To accommodate the different needs of the STEP-Uppers, several facilities were built to ease their work life in the organisation. Ramps, provisions of automatic doors, PwDs-friendly elevators and height adjustment for security tagging of sensor matic doors were installed everywhere in its PwDs centre in Kelana Jaya.

Besides that, VADS also worked to ensure the STEP-Uppers had a good working environment. A custom karaoke room was built for them to chill out and a dedicated sick bay is provided where they can get some rest and have their special needs attended to.

In the areas of job placement, job matching, job modification and worksite availability, VADS has an aspiration to absorb PwDs not only into other projects within the BPO division but also into the ICT division. “As long as they are able to fulfil the requirements of the job, we are willing to take them on,” says Azhar.

So, what does it take for companies to provide a good career platform for PwDs? Azhar explains that the first step is to break the stigma and mental barrier within the organisation and society at large with regards to disability. “We need to disregard disability as an object of welfare and to start considering the ‘ability’ as an approach for societal integration,” he says. The best example can be seen through VADS’s PwD centre in Kelana Jaya. In the centre, the able-bodied employees mix freely with their lesser-abled colleagues and are always ready to lend a hand. Azhar adds that their PwD staffs are also very comfortable there. This can be seen when some of them work without their prosthesis as they are comfortable being with others who have similar disabilities. “We are proud to note that we have started a change in the mind-set and culture in our organisation,” he beams.

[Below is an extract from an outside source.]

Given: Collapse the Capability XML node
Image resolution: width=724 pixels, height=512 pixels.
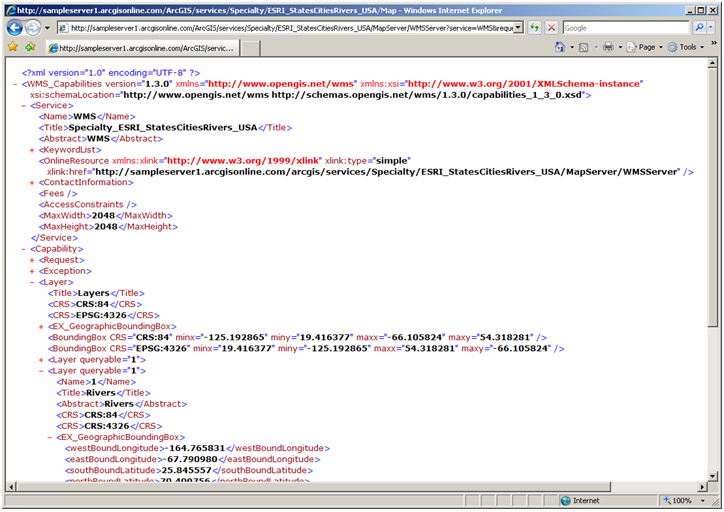Looking at the screenshot, I should click(x=24, y=248).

In addition, focusing on leadership and capacity building can also build a good career platform for PwDs.“We believe that leadership and capacity enhancements are important factors in establishing a good career path for our employees and our PwDs are no exception. They undergo the same trainings and share the same chances for career growth as their other colleagues,” Azhar explains.

Corporate Social Responsibility (CSR) may involve a whole lot of things but how significant or important is it to hire PWDs under CSR initiatives? CSR, as defined by the EU (European Union), is ‘a concept in which the enterprise serves as the foundation of voluntary basic social and environment interests, which is integrated with its corporate activities and in its relations with its stakeholders.’ (European Commission 2001a:5).

However, VADS’ decision to start hiring PwDs was not solely due to its CSR activities but because it believes that this group of people could meet its business requirements and could contribute to the growth of the organisation. As a result, the society saw this as a highly commendable exercise and VADS has received a number of awards for its STEP-UP Programme. One of the most notable awards is the SOCSO’s Platinum Award for its ‘Return to Work National Award 2011’. This award was given out by the Malaysian Social Government Agency in recognising organisations that employ the most number of people with disabilities.